Because the prognosis for breast cancer depends largely on the size of the tumour, the relatively poor spatial resolution of optical mammography may limit its use in routine screening. However, the technique may provide a powerful method for the examination of suspicious lesions previously identified by other means. With this in mind, attempts have been made to use the prior information from other medical imaging techniques to condition the optical image reconstruction. In principle, this will allow images with the excellent physiological information content of optical imaging to be reconstructed with the high spatial resolution provided by MRI, ultrasound or x-ray mammography. Ntziachristos et al. (1998) built and tested a combined MR/optical imaging system and successfully used it to record optical and MR images from volunteers with a range of benign and malignant lesions (Ntziachristos et al. 2000, 2002). Li et al. (2003) built an optical imaging probe which was interchangeable with a standard film cassette in an x-ray mammography tomosynthesis instrument. They used this combined system to generate 3D x-ray images of the compressed breast which they segmented into “suspicious” and “background” regions, which were then used as anatomical prior information in the optical tomography image reconstruction. The spatial resolution of the optical image was enhanced such that the reconstructed absorber was confined to a volume even smaller than the suspicious region identified in the x-ray images (see Figure 6).

Exogenous contrast media can also be used to improve the sensitivity to small lesions. The most widely used contrast agent is indocyanine green (ICG), which has been approved for use on human subjects by the US Food and Drug Administration as an NIR absorbing and fluorescing dye, and has been used for breast imaging by Ntziachristos et al. (2000) and Intes et al. (2003). When injected intravenously, ICG binds immediately and totally to blood proteins, primarily albumin.
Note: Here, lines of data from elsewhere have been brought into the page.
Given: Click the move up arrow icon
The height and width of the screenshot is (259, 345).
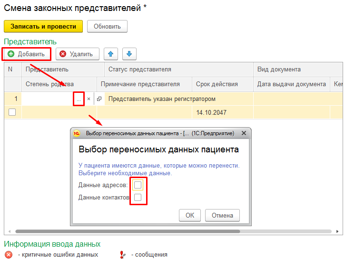Looking at the screenshot, I should 110,54.
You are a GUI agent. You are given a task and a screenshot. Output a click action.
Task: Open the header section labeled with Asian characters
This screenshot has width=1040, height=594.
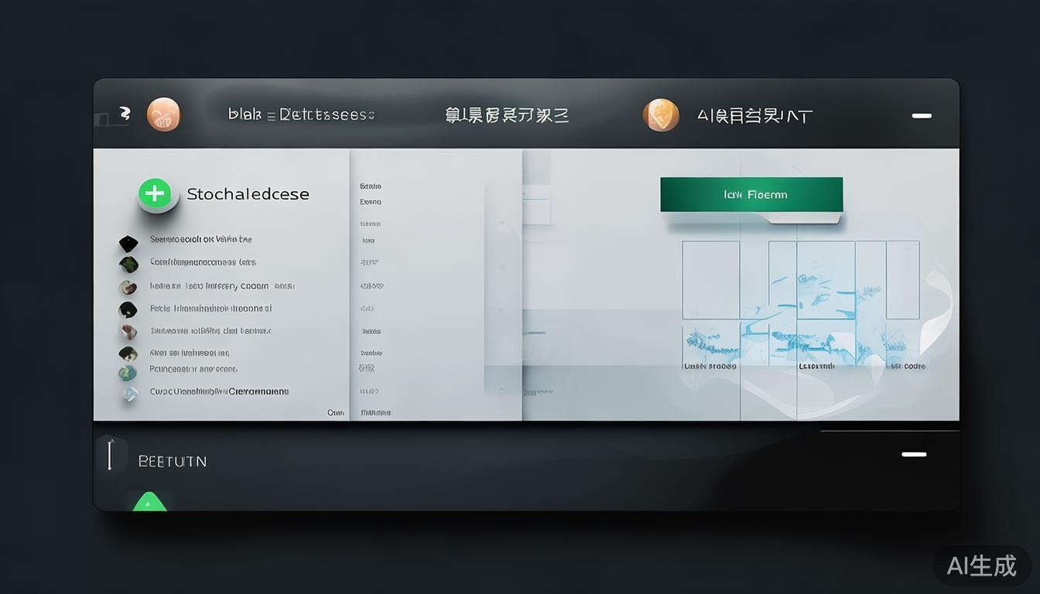[507, 114]
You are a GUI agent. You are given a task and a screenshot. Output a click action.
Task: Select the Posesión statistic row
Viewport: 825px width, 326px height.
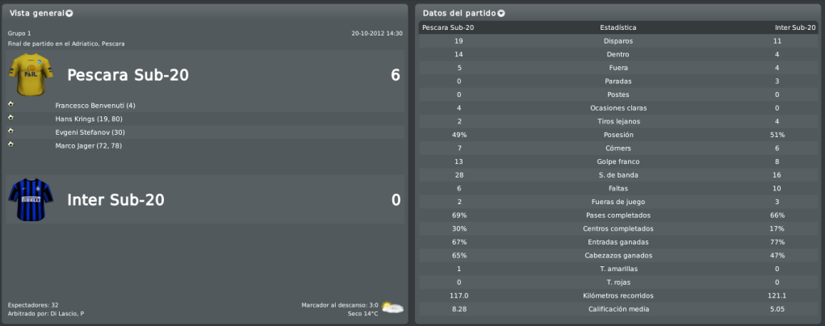pos(618,135)
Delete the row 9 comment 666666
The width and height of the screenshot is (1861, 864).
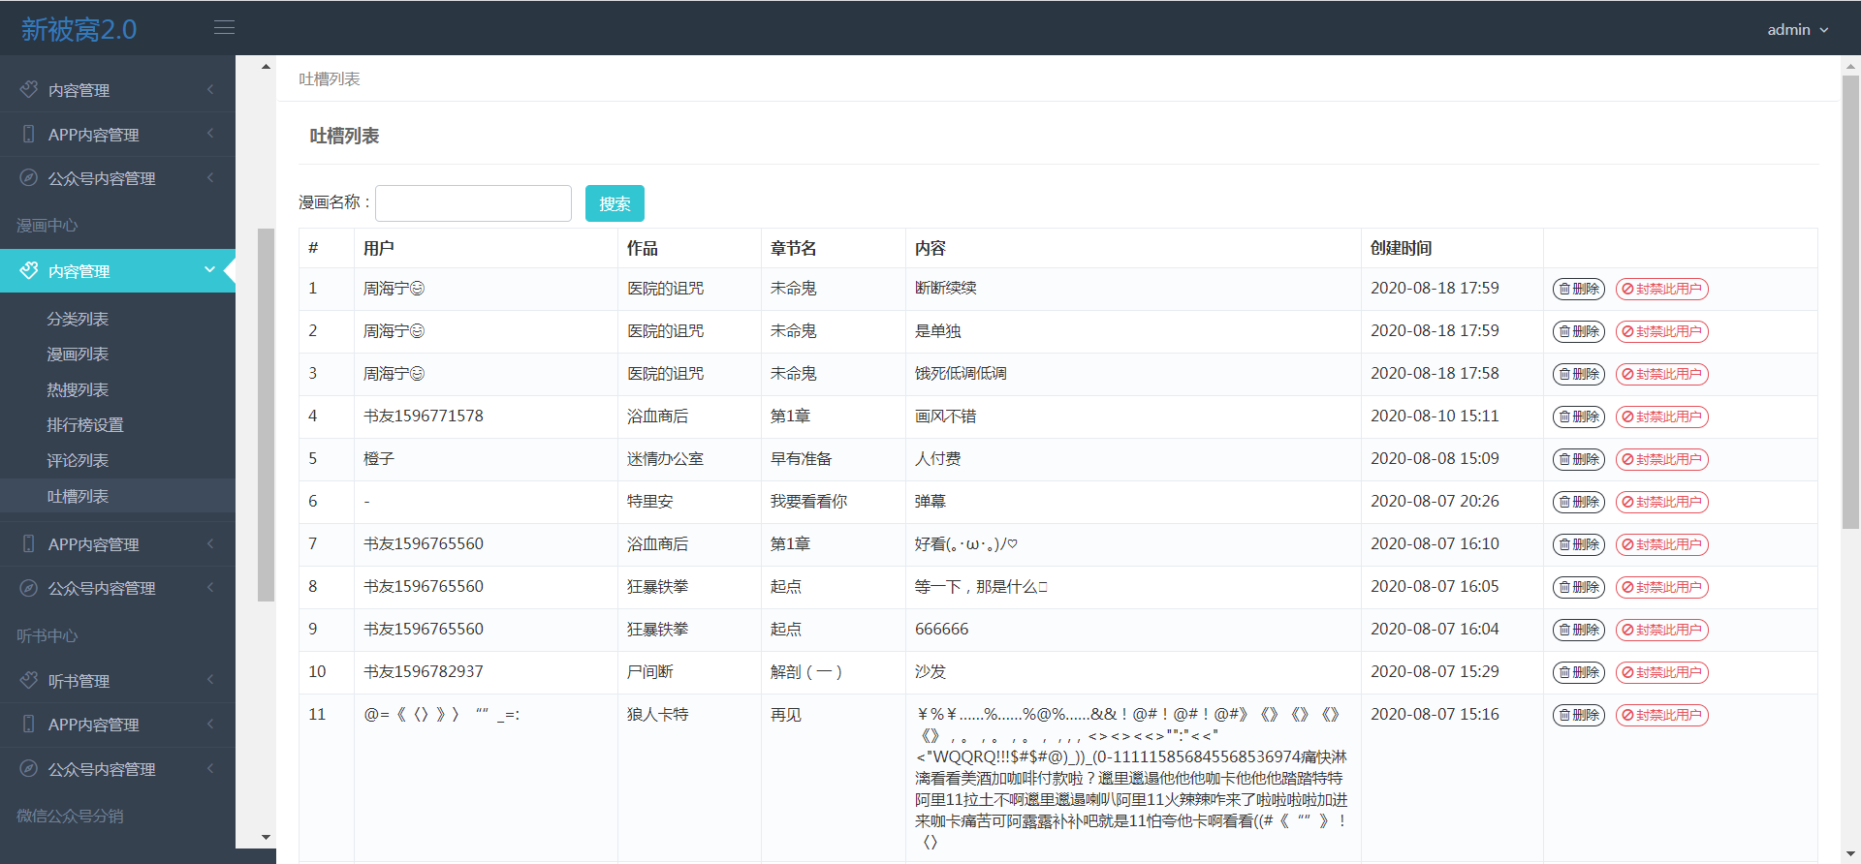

This ensures that ICG is confined almost entirely to the vascular compartment except for incidences of abnormal blood capillaries with high permeability, as in the case of tumours with high vascularity. Thus ICG is primarily an indicator of blood volume, although it provides a certain degree of specificity for some types of tumour. Other, more selective contrast agents and fluorescent dyes for breast cancer detection are currently being evaluated in animal models (Ntziachristos and Chance 2001) (see section 4.5 below).

One of the attractive benefits of using contrast agents for optical tomography is that the imaging process involves reconstructing a change in optical properties, which is generally more tolerant of experimental and modelling errors. Therefore the use of contrast agents could lead to significant improvements in image quality, albeit at the expense of a more invasive investigation.